Finalists Honeyman, Cocozza and Taneja to compete for 2018's Desmond Elliott Prize

Finalists Honeyman, Cocozza and Taneja to compete for 2018's Desmond Elliott Prize

Eleanor Oliphant is Completely Fine (HarperCollins) by Gail Honeyman is one of three books in the running for the 2018 Desmond Elliott Prize for first-time novelists, alongside Paula Cocozza's How to be Human (Hutchinson) and Preti Taneja's We That Are Young (Galley Beggar Press).

Honeyman's shortlisted novel, which scooped the Costa First Novel Award in January, has attracted widespread acclaim for its exploration of loneliness and is now on course to be adapted for a major motion picture produced by Reese Witherspoon.

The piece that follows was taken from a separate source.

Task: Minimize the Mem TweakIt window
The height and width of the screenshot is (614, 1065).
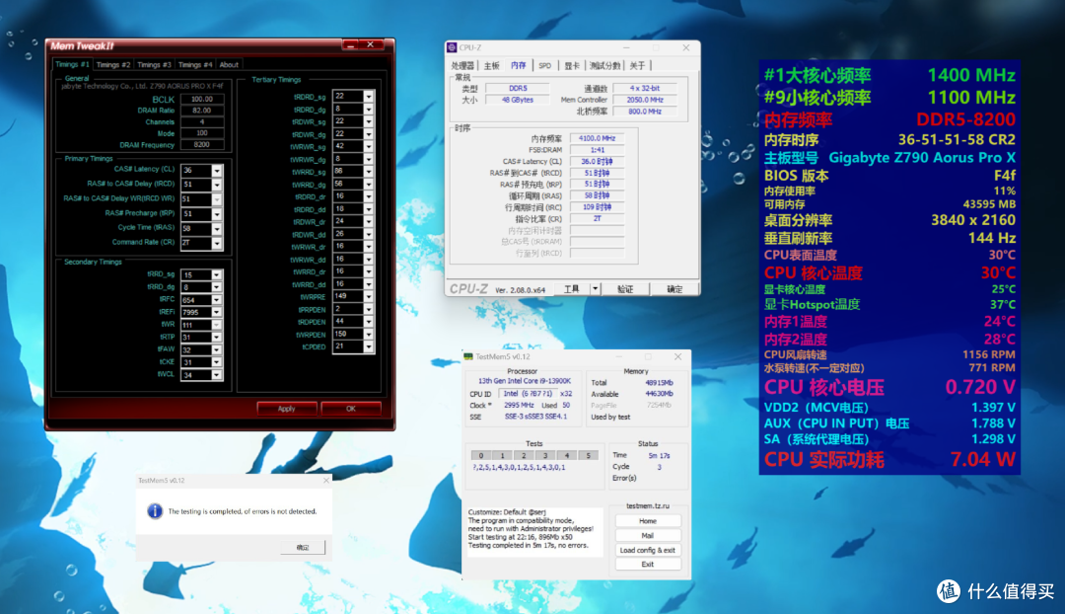Action: (350, 44)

The Prize described it "a coming to life rather than a coming of age". Chair of the judges Sarah Perry - joined on the judges panel by journalist Samira Ahmed and Waterstones fiction buyer Chris White - praised the voice of its unlikely heroine "so vital that the reader accepts without question her intense loneliness, so that her tentative journey towards a redemptive kindness becomes profoundly moving". 
 
Meanwhile, Cocozza is shortlisted for How to be Human, a psychodrama about the breakdown of a woman's marriage and her relationship with a magnificent fox, with themes of obsession and delusion. Its author, a feature writer for the Guardian, was praised by the Prize for having created "a persona as winning and as wily as her invited guest". Perry commented: "In evocative and elegant prose Cocozza delves deep into the psyche of a strange and troubled woman. The reader is invited to share in her intense connection to a fox and will admire the author's mordantly witty dissection of contemporary manners.”

Finally, Taneja is shortlisted for We That Are Young, a retelling of "King Lear" in contemporary India (the title of the book comes from the end of Shakespeare's play). While charting the downfall of a family dynasty, it impressed for its "sensual" and "revelatory" prose, including "gems of pure poetry". Perry commented: "The scope of Taneja's ambition is breathtaking. We That Are Young is both universal in its themes of familial duty and personal failing, and exquisitely specific in its depiction of contemporary Indian society.”

The winner of the Prize will be revealed at a ceremony at Fortnum & Mason on 20th June, where they will be presented with a cheque for £10,000.

The chairman of the Prize’s trustees, Dallas Manderson, said: “Each year, our judges are asked to select just three authors from a longlist of 10 that they believe show the most promise for the future. It is never an easy task and the authors featured in this year’s longlist were all exceptional. Sarah, Samira and Chris have done a tremendous job and it is with great joy that we present their chosen shortlist. I look forward to finding out which of the three titles they deem most worthy of winning in June.”